Blade is my attempt to make this question falsifiable. The architecture is evidence-first: agents do not just chat. Work is submitted through the Blade CLI and API into task rooms. Roles are registered as versioned skills and tools. Events go through NATS JetStream. Outputs go to NATS Object Store. Every run is supposed to end with a blade.evidence.v1 manifest containing provider calls, object keys, replay acknowledgements, tests, logs, hashes, and a verdict. The point is to stop calling a transcript success.
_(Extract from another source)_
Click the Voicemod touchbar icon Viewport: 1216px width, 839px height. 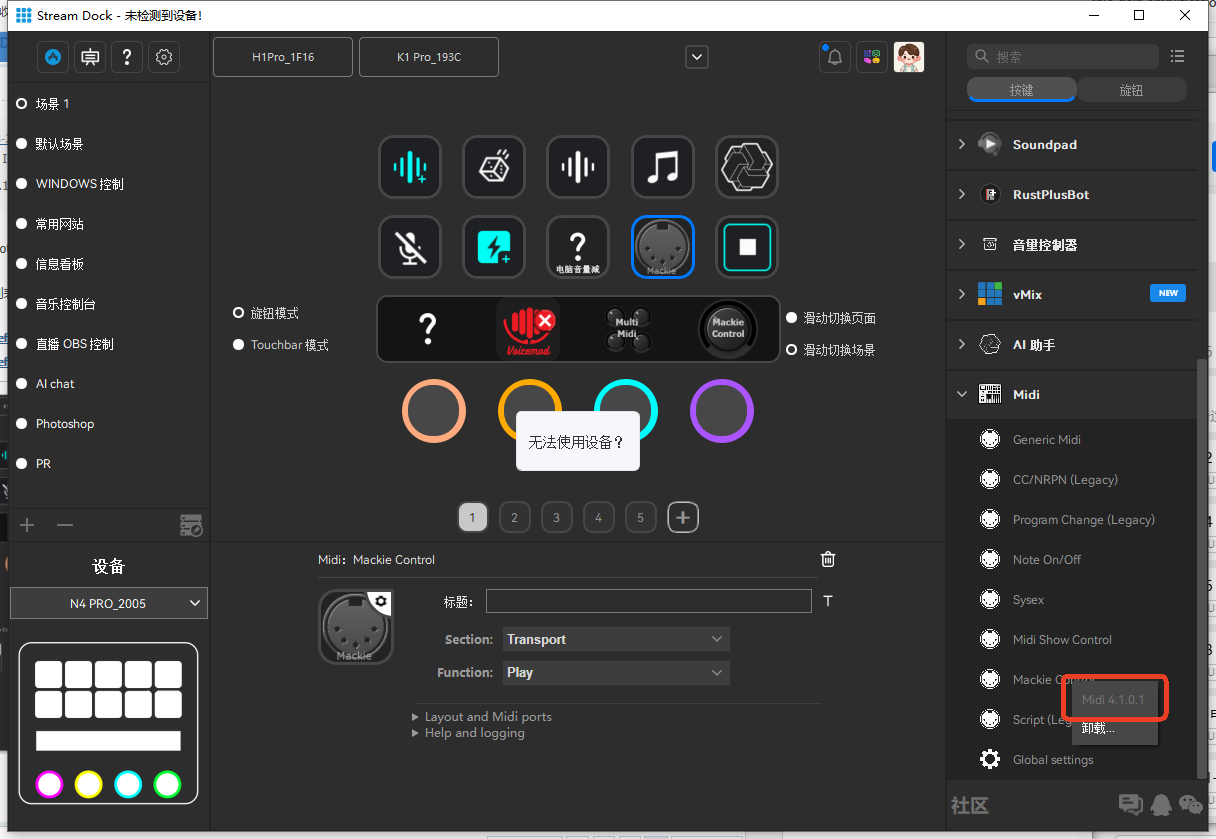click(527, 328)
The control plane is written in Elixir. Long-running orchestration is handled through Oban-backed jobs, while runtime work is pushed out to Kubernetes workers instead of local subprocesses. For proof runs, those workers launch as k8s Jobs using Kata isolation, so each agent role runs in a constrained VM-like sandbox. That gives the system a real execution boundary: queued work, isolated workers, durable events, stored artifacts, and replayable evidence.

The image experiments were the clearest. In the baseline, OpenAI generated both sides: the single-agent side used the raw prompt, while the multi-agent side used an OpenAI planner, prompt writer, and critic before generation. Multi-agent won 0 of 12 prompts; single-agent won 11, with one tie. In the stricter version, the chain used a DeepSeek planner, Kimi prompt writer, OpenAI critic, OpenAI image generation, and OpenAI/Gemini blinded judging. Multi-agent won 1 of 10; single-agent won 8. Later small suites were mixed, but not a durable win.
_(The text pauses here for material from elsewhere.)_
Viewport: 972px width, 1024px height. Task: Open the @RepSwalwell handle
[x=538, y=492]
CAD was more interesting, but still not proof of agent intelligence. The repo has real artifact packages: a PCB enclosure, logarithmic slide-rule bracelet, VTOL concept, and F1-style sequential gearbox. The roles included CAD modeler, mesh QA, render engineer, printability reviewer, assembly planner, gear-geometry agent, shift agent, powerflow agent, and proof agent. They produced STEP, STL, GLB, drawings, renders, BOMs, mesh QA, and reports. Useful artifacts, yes. But most CAD runs were local demos with no provider calls or JetStream replay, so they prove the artifact pipeline more than they prove multi-agent reasoning.

Browser math preview of a generated logarithmic bracelet CAD artifact.
Logarithmic bracelet generated with the Blade CAD artifact framework, including the live slide-rule math preview.

BIM is the closest thing to a real multi-agent win. A DeepSeek-bound remote k8s run used BIM program, modeler, geometry, coordination, code-rules, quantity, render, artist, and integrator agents. It produced IFC-style export, GLB, viewer, schedules, reports, Object Store artifacts, and replay validation. But the label matters: schematic BIM proof, not permit-ready BIM.

My conclusion: multi-agent systems have value when they enforce process, evidence, isolation, and auditability. They are not automatically better thinkers. For generation, a single capable agent often wins.